Help Center/ Cloud Data Migration/ User Guide/ Creating a Link in a CDM Cluster/ Creating a Link Between CDM and a Data Source
Updated on 2024-11-20 GMT+08:00

Creating a Link Between CDM and a Data Source

Scenario

Before creating a data migration job, create a link to enable the CDM cluster to read data from and write data to a data source. A migration job requires a source link and a destination link. For details on the data sources that can be exported (source links) and imported (destination links) in different migration modes (table/file migration), see Supported Data Sources.

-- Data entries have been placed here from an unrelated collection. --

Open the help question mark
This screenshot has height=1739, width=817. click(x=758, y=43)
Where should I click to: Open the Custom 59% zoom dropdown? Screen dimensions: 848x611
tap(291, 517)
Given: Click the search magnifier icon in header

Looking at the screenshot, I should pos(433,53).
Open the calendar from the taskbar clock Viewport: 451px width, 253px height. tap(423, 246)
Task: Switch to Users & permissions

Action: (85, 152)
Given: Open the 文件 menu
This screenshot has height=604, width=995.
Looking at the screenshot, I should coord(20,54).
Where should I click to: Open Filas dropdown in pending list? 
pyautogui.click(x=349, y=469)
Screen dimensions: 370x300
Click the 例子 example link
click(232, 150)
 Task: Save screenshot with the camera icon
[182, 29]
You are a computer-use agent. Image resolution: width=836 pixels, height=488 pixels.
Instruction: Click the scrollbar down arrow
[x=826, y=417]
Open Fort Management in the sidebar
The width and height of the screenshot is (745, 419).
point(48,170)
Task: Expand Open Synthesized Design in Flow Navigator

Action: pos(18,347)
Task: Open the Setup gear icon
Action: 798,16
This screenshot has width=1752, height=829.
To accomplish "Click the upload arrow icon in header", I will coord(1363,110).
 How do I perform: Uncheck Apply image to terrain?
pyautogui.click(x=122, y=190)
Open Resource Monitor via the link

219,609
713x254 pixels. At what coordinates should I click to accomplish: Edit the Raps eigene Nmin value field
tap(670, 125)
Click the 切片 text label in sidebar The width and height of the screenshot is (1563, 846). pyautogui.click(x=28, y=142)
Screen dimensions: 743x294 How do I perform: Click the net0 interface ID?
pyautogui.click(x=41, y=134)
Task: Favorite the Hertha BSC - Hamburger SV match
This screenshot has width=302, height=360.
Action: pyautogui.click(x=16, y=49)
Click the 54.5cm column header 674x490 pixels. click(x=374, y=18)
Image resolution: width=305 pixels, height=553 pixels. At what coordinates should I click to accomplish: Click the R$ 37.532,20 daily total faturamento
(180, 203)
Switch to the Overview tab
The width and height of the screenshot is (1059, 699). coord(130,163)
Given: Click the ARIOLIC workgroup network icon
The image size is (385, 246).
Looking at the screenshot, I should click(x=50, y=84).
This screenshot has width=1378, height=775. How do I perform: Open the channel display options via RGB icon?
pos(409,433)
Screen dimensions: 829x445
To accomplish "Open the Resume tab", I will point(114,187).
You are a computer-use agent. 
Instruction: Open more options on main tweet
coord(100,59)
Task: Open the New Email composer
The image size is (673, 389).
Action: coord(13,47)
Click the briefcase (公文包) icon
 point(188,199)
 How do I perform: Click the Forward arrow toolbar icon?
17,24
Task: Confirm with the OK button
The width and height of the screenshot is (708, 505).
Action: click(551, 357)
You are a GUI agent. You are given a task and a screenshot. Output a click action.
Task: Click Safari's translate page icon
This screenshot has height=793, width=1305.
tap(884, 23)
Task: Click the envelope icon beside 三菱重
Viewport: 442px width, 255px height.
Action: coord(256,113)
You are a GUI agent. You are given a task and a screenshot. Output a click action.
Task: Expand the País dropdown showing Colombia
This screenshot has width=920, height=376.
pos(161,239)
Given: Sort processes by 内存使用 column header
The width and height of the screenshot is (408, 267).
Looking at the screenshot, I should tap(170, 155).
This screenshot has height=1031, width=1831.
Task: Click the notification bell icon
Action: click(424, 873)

The link configurations depend on the data source. This section describes how to create these links.

Constraints

  • If changes occur in the connected data source (for example, the MRS cluster capacity is expanded), you need to edit and save the connection.
  • Do not change the password or user when the job is running. If you do so, the password will not take effect immediately and the job will fail.

Prerequisites

  • A CDM cluster is available.
  • The CDM cluster can communicate with the destination data source.
    • If the destination data source is an on-premises database, you need the Internet or Direct Connect. When using the Internet, ensure that an EIP has been bound to the CDM cluster, the security group of CDM allows outbound traffic from the host where the off-cloud data source is located, the host where the data source is located can access the Internet, and the connection port has been enabled in the firewall rules.
    • If the destination data source is a cloud service (such as DWS, MRS, and ECS), the following requirements must be met for network interconnection:
      • If the CDM cluster and the cloud service are in different regions, a public network or a dedicated connection is required for enabling communication between the CDM cluster and the cloud service. If the Internet is used for communication, ensure that an EIP has been bound to the CDM cluster, the host where the data source is located can access the Internet, and the port has been enabled in the firewall rules.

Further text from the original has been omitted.